→ **TASK INSTRUCTIONS**: Please write out the lines below exactly, from the line with "Describe the element" to the line with "command-tree: 设置指令 (3) 电流自动量程 标 设置四线电阻自动量程 标 设置二线电阻自动量… is", including both of those lines.

→ **SOURCE DATA**:
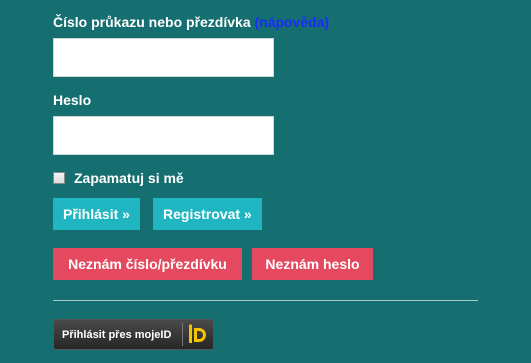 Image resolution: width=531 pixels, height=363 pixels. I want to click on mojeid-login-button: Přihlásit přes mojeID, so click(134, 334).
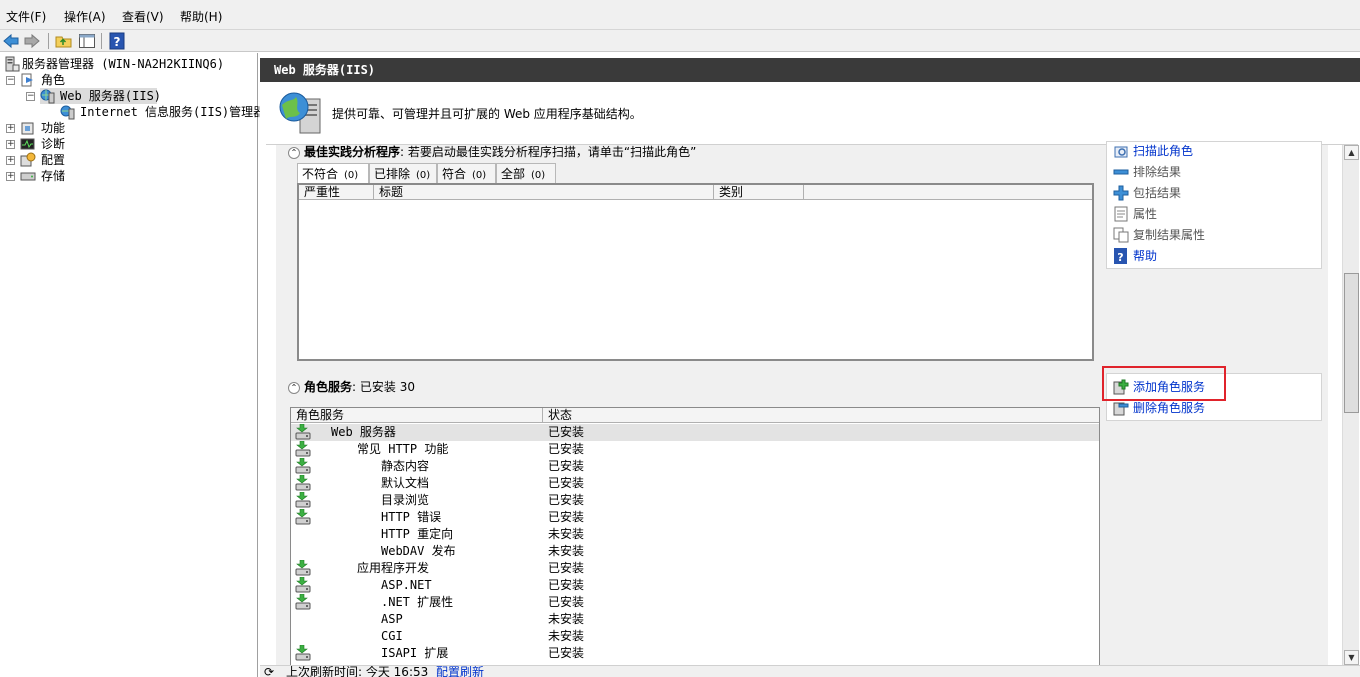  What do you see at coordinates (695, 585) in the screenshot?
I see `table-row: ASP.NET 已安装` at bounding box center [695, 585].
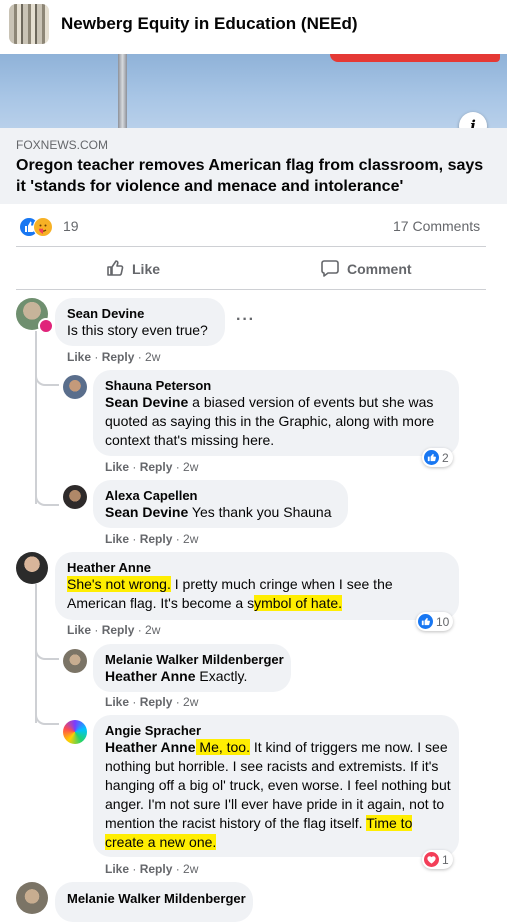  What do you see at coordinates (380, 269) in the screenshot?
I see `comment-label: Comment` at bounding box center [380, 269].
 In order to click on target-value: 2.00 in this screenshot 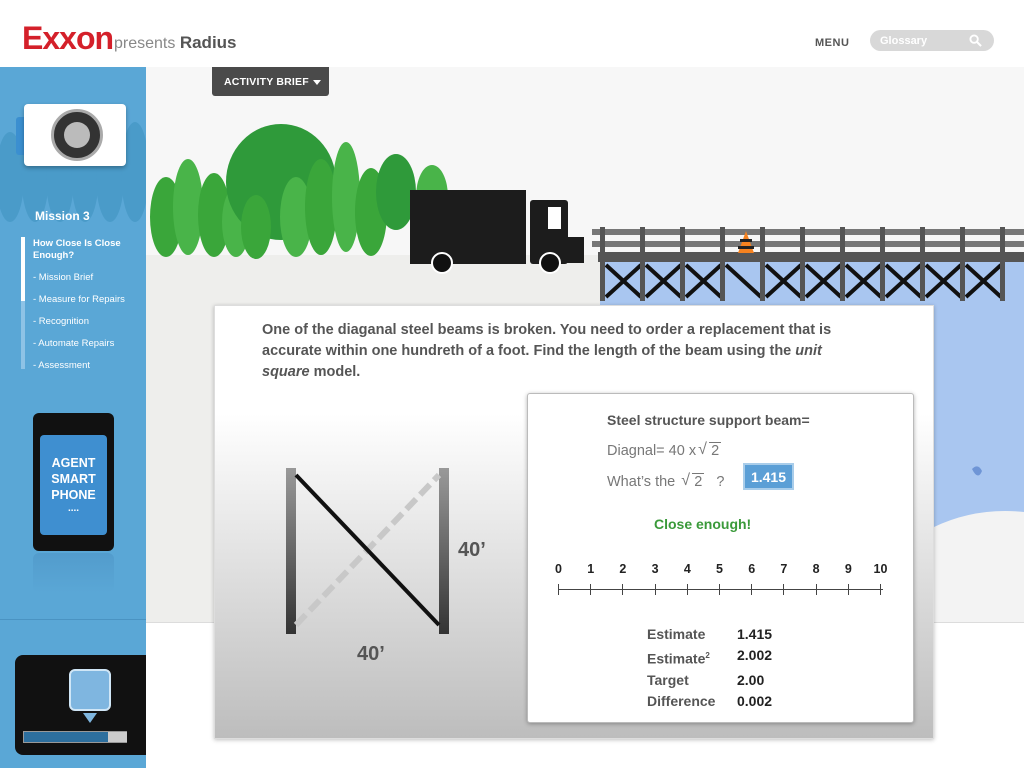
---
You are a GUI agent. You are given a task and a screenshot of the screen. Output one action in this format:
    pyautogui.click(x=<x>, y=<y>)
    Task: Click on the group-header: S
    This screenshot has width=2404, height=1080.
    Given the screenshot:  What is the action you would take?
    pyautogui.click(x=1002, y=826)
---
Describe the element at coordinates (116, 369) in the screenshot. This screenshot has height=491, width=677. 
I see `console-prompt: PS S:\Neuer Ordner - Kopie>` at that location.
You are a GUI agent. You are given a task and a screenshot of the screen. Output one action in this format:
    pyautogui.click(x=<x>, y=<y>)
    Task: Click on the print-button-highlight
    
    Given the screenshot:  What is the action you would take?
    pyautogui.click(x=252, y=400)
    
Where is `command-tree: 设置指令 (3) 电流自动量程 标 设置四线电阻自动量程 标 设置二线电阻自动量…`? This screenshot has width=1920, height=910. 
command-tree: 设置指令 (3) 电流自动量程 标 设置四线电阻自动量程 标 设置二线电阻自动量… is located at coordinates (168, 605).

→ **TASK RESULT**:
Describe the element at coordinates (116, 369) in the screenshot. This screenshot has height=491, width=677. 
I see `console-prompt: PS S:\Neuer Ordner - Kopie>` at that location.
You are a GUI agent. You are given a task and a screenshot of the screen. Output one action in this format:
    pyautogui.click(x=<x>, y=<y>)
    Task: Click on the print-button-highlight
    
    Given the screenshot:  What is the action you would take?
    pyautogui.click(x=252, y=400)
    
Where is `command-tree: 设置指令 (3) 电流自动量程 标 设置四线电阻自动量程 标 设置二线电阻自动量…`? This screenshot has width=1920, height=910. 
command-tree: 设置指令 (3) 电流自动量程 标 设置四线电阻自动量程 标 设置二线电阻自动量… is located at coordinates (168, 605).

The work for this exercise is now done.